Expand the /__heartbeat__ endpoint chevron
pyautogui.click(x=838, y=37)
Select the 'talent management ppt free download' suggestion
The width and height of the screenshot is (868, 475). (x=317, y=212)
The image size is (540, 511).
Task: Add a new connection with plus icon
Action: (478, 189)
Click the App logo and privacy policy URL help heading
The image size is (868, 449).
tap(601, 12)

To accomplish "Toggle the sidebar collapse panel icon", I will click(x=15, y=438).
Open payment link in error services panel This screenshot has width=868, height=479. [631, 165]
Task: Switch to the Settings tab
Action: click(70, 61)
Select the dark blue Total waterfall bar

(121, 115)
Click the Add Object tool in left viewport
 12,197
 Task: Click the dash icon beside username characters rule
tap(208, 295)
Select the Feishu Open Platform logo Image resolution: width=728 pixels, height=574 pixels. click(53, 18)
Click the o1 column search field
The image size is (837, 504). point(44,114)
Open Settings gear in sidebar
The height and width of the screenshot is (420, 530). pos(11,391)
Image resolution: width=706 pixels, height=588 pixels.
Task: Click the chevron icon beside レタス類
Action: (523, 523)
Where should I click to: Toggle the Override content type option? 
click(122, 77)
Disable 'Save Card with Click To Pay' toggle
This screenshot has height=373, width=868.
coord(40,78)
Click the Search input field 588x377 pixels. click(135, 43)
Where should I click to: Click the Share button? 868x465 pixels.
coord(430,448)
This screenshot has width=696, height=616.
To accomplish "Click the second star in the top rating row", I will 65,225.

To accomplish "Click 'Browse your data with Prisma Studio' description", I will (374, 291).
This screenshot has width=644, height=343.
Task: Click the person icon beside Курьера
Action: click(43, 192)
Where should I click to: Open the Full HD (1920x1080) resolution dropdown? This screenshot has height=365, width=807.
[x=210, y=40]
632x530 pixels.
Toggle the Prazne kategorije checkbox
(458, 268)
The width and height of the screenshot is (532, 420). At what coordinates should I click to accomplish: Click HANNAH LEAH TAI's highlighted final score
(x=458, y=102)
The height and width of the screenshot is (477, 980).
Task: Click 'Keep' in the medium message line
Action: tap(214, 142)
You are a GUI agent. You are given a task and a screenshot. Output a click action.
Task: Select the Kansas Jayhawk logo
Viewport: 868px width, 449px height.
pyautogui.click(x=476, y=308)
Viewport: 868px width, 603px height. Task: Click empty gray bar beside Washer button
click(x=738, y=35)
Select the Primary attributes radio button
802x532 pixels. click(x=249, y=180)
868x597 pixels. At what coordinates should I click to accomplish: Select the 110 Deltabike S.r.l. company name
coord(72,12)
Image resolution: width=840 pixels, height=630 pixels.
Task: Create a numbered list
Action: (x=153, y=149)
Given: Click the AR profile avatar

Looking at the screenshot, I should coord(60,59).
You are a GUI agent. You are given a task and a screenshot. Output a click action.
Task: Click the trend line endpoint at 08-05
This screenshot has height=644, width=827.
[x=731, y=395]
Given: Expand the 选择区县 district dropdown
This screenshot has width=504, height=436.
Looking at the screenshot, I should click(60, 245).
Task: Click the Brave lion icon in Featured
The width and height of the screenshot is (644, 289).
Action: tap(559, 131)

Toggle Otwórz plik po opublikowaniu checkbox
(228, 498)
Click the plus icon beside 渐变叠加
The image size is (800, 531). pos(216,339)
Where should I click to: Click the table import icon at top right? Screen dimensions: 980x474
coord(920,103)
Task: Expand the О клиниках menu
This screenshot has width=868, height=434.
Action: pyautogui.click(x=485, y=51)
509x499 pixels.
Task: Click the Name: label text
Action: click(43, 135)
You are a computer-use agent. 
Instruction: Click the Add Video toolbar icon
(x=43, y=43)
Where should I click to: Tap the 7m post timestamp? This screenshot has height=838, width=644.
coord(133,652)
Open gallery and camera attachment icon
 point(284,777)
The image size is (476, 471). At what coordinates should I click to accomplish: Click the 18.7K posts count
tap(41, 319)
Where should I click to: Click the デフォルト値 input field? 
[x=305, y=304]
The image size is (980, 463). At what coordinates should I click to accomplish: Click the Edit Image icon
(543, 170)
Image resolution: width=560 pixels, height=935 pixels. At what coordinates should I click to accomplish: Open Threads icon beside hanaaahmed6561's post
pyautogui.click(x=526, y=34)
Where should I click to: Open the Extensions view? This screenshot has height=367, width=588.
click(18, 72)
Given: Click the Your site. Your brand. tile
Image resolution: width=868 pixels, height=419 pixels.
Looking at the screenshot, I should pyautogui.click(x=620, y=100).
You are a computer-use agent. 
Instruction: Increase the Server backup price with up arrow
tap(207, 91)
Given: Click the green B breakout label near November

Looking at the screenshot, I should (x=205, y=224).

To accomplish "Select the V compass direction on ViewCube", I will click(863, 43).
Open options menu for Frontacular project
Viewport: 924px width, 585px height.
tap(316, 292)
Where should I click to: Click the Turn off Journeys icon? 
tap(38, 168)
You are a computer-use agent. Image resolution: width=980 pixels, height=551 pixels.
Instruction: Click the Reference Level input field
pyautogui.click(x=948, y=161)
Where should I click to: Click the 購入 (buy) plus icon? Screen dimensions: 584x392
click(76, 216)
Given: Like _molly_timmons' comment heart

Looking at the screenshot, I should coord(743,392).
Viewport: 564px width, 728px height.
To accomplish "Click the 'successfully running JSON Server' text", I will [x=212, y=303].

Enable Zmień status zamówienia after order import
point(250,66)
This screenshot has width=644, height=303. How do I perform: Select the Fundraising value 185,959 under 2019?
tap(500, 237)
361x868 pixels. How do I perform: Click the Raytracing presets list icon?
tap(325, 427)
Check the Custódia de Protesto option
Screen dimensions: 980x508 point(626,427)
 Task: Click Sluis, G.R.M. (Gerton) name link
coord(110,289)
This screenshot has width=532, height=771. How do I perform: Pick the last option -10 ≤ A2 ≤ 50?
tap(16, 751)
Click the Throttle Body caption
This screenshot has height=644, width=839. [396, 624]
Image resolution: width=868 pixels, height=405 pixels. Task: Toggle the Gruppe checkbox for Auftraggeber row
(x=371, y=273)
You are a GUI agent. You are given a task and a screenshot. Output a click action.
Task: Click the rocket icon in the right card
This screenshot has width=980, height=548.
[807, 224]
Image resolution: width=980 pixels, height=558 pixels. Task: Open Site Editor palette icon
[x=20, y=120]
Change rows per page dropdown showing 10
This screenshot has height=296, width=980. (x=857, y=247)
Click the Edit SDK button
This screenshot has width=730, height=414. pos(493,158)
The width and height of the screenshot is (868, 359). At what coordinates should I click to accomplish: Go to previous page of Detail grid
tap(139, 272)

■ WORK INSTRUCTION ■
In the lines above, find the word "menu" and copy each line that contains it.

■ RESULT OF THE TASK ■
Task: Expand the О клиниках menu
Open options menu for Frontacular project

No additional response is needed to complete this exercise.